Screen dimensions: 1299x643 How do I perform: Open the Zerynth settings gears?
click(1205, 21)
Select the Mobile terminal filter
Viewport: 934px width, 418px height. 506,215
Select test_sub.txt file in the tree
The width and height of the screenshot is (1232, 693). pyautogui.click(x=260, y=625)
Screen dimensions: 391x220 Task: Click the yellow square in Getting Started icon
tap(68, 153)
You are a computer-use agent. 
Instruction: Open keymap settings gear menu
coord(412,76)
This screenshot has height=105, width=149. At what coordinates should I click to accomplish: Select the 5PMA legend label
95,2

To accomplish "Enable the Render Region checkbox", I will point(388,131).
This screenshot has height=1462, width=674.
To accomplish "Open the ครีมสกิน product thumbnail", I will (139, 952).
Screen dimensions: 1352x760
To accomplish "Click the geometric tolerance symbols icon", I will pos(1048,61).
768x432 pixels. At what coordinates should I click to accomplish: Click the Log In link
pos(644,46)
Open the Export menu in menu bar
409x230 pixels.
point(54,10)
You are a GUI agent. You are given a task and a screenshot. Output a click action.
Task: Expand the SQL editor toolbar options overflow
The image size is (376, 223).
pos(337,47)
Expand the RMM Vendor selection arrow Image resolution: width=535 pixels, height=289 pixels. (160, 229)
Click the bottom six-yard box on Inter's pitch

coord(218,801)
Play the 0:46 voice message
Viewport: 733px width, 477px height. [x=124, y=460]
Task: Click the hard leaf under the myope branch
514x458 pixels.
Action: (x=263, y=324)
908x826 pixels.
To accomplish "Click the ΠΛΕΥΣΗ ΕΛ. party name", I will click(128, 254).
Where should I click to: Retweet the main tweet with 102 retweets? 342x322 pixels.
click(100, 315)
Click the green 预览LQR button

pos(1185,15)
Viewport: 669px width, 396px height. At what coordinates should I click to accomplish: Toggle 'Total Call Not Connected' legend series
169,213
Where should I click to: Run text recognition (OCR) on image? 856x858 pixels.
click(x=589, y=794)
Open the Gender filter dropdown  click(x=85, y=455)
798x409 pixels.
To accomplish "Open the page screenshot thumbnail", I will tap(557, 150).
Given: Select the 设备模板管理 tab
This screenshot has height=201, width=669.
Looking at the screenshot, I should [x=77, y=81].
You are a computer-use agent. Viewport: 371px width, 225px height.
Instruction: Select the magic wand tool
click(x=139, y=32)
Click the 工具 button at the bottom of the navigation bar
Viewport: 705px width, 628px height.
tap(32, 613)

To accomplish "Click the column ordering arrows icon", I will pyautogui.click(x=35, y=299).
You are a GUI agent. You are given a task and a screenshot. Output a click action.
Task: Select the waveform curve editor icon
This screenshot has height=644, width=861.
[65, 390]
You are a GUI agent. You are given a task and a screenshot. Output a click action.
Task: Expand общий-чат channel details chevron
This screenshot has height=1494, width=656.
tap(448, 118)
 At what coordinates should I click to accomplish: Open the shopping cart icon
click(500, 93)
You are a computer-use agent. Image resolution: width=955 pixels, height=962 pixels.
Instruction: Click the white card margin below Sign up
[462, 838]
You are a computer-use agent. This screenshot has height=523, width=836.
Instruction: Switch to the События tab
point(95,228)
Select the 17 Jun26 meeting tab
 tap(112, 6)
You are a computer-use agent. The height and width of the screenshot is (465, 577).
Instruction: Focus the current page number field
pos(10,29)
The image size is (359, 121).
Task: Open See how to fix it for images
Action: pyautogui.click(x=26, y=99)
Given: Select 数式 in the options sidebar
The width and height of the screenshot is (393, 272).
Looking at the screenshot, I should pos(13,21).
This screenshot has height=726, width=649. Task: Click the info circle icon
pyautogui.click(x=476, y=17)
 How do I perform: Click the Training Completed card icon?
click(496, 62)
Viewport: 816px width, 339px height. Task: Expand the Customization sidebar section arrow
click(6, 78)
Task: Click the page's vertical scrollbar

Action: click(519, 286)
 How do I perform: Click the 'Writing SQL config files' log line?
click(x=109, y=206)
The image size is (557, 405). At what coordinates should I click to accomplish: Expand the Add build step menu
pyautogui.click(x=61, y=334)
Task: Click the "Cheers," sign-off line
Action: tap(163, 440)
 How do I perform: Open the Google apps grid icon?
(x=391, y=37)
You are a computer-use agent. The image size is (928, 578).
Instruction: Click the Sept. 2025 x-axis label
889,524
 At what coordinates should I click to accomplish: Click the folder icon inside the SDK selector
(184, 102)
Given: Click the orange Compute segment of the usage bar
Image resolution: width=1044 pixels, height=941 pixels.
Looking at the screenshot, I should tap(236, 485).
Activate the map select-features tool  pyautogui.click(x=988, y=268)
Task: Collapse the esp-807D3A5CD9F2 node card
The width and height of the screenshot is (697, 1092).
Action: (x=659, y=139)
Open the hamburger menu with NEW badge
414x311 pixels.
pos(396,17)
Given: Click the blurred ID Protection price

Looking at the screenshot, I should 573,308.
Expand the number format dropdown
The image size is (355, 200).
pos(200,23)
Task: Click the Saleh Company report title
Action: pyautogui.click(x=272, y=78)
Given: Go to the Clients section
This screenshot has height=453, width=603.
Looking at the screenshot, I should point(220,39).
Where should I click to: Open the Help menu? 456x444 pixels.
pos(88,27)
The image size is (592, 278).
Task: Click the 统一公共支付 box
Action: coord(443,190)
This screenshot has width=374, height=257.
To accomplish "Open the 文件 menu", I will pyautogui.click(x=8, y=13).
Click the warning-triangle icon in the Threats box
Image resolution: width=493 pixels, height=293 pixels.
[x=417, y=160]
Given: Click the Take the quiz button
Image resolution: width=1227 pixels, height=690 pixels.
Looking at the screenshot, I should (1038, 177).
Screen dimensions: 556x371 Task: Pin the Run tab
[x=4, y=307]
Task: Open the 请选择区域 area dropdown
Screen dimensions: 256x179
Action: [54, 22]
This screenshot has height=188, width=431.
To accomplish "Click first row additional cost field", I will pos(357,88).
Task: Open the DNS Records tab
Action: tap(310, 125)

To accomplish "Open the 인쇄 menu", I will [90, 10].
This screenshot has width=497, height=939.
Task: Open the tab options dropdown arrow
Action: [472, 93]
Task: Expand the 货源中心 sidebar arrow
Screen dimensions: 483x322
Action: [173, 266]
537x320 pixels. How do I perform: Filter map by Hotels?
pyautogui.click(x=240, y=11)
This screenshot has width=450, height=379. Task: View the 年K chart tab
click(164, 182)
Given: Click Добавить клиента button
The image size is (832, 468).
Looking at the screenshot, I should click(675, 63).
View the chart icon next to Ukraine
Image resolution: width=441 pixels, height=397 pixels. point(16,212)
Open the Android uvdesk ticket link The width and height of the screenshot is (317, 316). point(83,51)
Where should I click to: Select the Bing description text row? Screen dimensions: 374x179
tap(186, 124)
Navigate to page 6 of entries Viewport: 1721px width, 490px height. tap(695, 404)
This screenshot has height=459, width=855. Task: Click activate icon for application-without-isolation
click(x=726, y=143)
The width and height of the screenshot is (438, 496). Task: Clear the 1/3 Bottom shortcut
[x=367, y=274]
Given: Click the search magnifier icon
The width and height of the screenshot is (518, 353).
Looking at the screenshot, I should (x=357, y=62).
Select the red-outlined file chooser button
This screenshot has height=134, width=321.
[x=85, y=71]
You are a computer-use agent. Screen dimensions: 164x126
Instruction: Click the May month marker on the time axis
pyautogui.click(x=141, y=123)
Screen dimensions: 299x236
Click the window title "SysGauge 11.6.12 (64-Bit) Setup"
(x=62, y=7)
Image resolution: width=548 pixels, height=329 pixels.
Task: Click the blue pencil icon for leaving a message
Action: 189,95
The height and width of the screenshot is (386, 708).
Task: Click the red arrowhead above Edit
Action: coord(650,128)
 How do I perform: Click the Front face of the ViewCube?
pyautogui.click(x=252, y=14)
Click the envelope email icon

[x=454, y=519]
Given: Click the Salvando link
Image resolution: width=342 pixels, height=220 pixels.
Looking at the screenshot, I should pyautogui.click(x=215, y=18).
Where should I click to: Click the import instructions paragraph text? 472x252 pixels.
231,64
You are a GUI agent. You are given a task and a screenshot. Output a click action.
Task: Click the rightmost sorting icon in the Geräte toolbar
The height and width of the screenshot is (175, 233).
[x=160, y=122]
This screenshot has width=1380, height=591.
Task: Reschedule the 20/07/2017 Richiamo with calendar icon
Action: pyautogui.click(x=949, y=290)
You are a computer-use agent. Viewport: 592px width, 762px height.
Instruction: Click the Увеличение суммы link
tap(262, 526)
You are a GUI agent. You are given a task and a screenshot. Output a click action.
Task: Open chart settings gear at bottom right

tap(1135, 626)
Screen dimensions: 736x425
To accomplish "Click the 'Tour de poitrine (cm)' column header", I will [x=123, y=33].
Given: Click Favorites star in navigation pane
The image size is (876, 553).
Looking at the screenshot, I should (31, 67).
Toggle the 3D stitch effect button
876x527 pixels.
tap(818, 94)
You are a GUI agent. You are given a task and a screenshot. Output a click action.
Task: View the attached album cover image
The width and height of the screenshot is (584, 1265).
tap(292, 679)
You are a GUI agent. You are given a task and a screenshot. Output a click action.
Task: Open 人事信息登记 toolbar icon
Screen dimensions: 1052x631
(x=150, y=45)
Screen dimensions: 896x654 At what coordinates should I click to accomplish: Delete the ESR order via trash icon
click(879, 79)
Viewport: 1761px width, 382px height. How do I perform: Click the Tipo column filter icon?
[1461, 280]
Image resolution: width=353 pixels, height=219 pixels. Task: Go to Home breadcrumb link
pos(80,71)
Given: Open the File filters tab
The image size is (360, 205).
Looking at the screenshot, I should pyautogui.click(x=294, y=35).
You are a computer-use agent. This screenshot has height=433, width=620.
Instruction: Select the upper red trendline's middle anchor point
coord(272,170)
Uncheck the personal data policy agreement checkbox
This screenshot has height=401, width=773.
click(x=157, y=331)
- - - -
== Task details ==
Pull every line containing "checkbox" out of the material and copy it.

== Result ==
To accomplish "Enable the Render Region checkbox", I will point(388,131).
Uncheck the personal data policy agreement checkbox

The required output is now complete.